Light spectrum information is encoded into RGB values (red, green and blue - one for each receptor cell in human eye) which are then mathematically transformed into XYZ colorspace. More or less Y component is our perception of lightness - XZ components are our perception of color (hue).
Video is usually encoded into some YUV colorspace - Y component was supposed to represent lightness (but it isn’t) and UV are supposed to represent color. As said before human eye is more sensitive to differences in low light than in bright light. For example if Y was to be represented with values between 0 and 1000, with 0 being complete darkness, human eye might notice the difference between 3 and 4 but would might not notice the difference between 900 and 960.
Since each component in YUV is usually encoded into one byte (0-255 or -128-127) - values are transformed using exponential function. That way Y of 2-9 would end up between 1.4-3.0, while 900-960 would change to 30.0-31.0 (this is just crude example). This can then easily be stored into one byte and when restored we will perceive lightness with little distortion. The problem with using exponential function is that it’s distorting low (dark) values too much. As said before eye might notice the difference between Y of 3 and 4, but exponential function (after rounding to integer) is encoding both those values into value of 2. So it was decided keep low values upto some threshold as they are and encode higher values using exponential function. That way 2-9 would stay 2.0-9.0 and 900-960 would end up in 40.0-41.0 range. And more or less what is what gamma function does.

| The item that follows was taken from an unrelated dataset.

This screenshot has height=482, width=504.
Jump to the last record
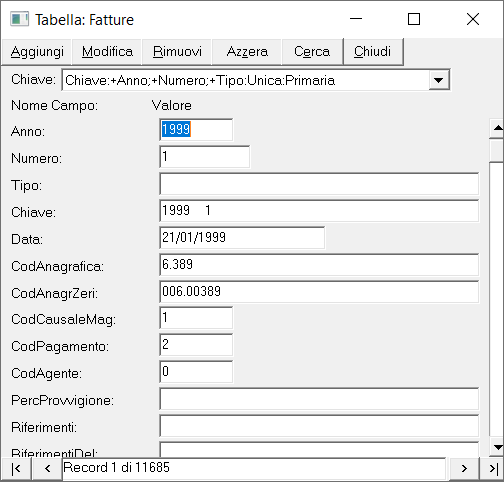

The computer monitor and video cards also has some gamma function (usually that of CRT as defined in sRGB) and is sometimes very similar to that of encoded video.
To accurately display colors and pixels video renderer should first decode pixels using inverse gamma function and colorspace that was used on source, and afterwards apply gamma and colorspace conversion so pixel values match that of your video card and monitor.
Since each video frame contain a bunch of pixels (480000 pixels for 800x600), each has to be gamma corrected in 4ms (25 fps) - what most software video players did is ignore the fact about linear part in gamma function and approximate the exponential part in order to reduce the number of calculations on CPU so they can display fluid video in realtime without dropping any frames.
Nowadays most of the video players do the GPU accelerated rendering, but a lot of them do gamma and colorspace correction incorrectly or simple ignore it.
Here’s the literature I’ve used and I recommend reading if you’re into whole colorspace thing:
- CAN/CSA-ISO/IEC 23001-8:18 - Information technology — MPEG systems technologies — Part 8: Coding-independent code points (ISO/IEC 23001-8:2016, IDT)
- “Digital Video and HDTV - Algorithms and Interfaces” by C. Poynton (2003)
- “A Review of RGB Color Spaces (…from xyY to R’G’B’)” by Danny Pascale (2003)
- “Colour Space Conversions” by Adrian Ford and Alan Roberts (1998)
P.S. Several months after completing color conversion and redering work I’ve found out libplacebo that does what i did with rendering, and likely better. So be sure to check it out - maybe it’ll be included into SC in the future - for now current player works good.